1 Distributed Memory Histogramming Sort
For this project, you should use MPI as well as OpenMP. You are free to choose how to combine the two for performance, but you should at least have as many MPI ranks as the number of physical nodes used in benchmarking. You will start with data consisting of unsigned 64-bit integers, whose type is defined as dist sort t, that is distributed non-uniformly across MPI ranks. You can find the function prototypes in solution.h, and corresponding function bodies in solution.cpp. You may also want to refer to main sort.cpp, where the overall execution flow of the program is defined.
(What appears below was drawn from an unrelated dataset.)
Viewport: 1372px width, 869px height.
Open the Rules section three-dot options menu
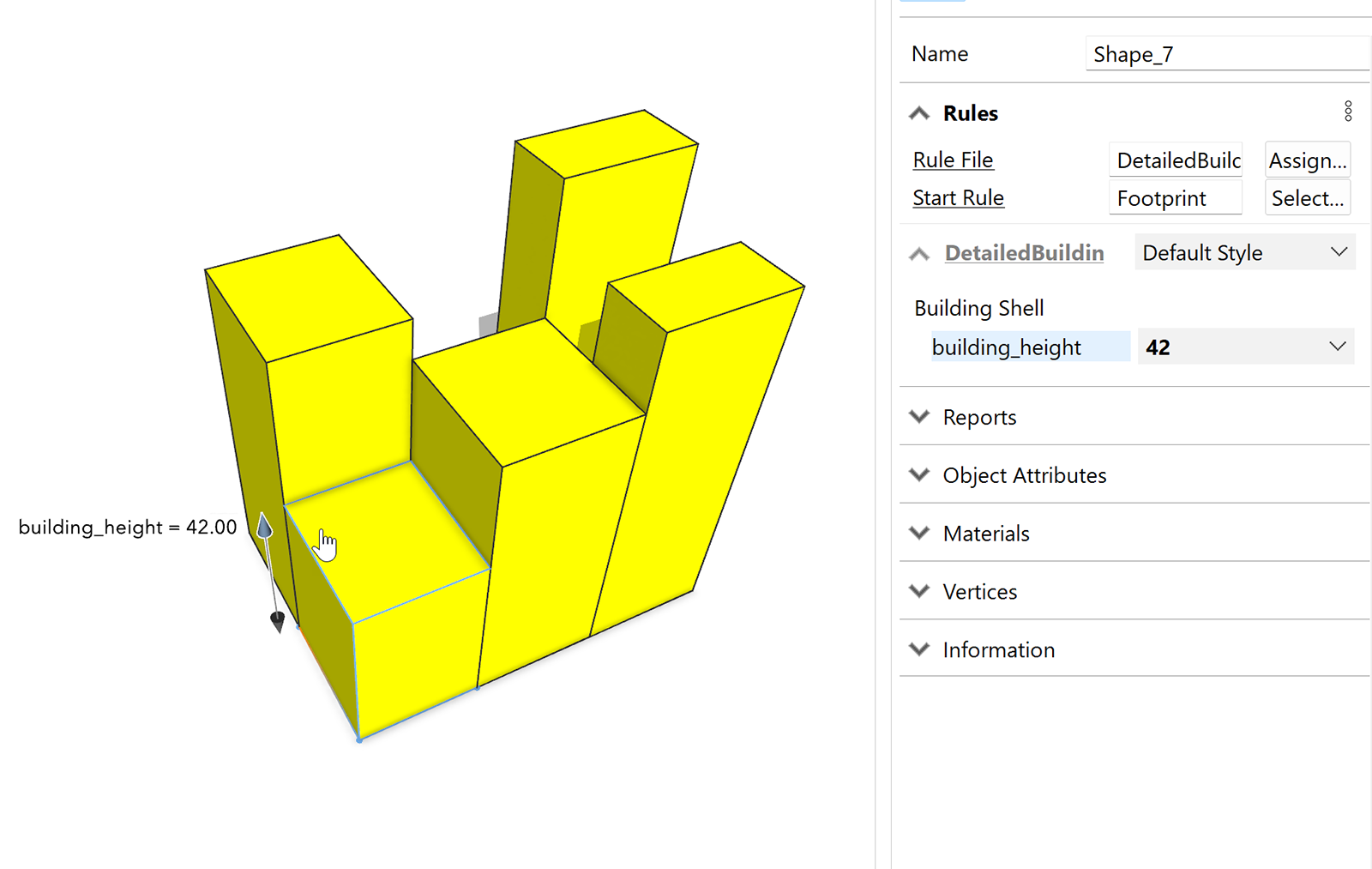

You will first balance data by redistributing it across processes without worrying about sorted-ness, and then sort it
in parallel using all MPI ranks with a repeated histogramming algorithm. At the end, each MPI rank should hold data
that is locally sorted, and any data on rank i should be smaller than the smallest data item on rank i+1 (i.e. data should
be globally sorted). The entire set of data items, including any duplications, must remain the same
1.1 Rebalancing Data
Your first task is to balance data across all the ranks without worrying about sorted-ness. This should be implemented
in the rebalance() function. The first two parameters are the original data array (randomly generated) and the number
of elements in the array. The last two parameters are pointers to the array that will contain the rebalanced data and the
number of elements that will be in the rebalanced array. This function should be implemented such that all ranks have
roughly the same number of data elements, where each data element originates from one of the imbalanced arrays (the
total dataset should remain the same).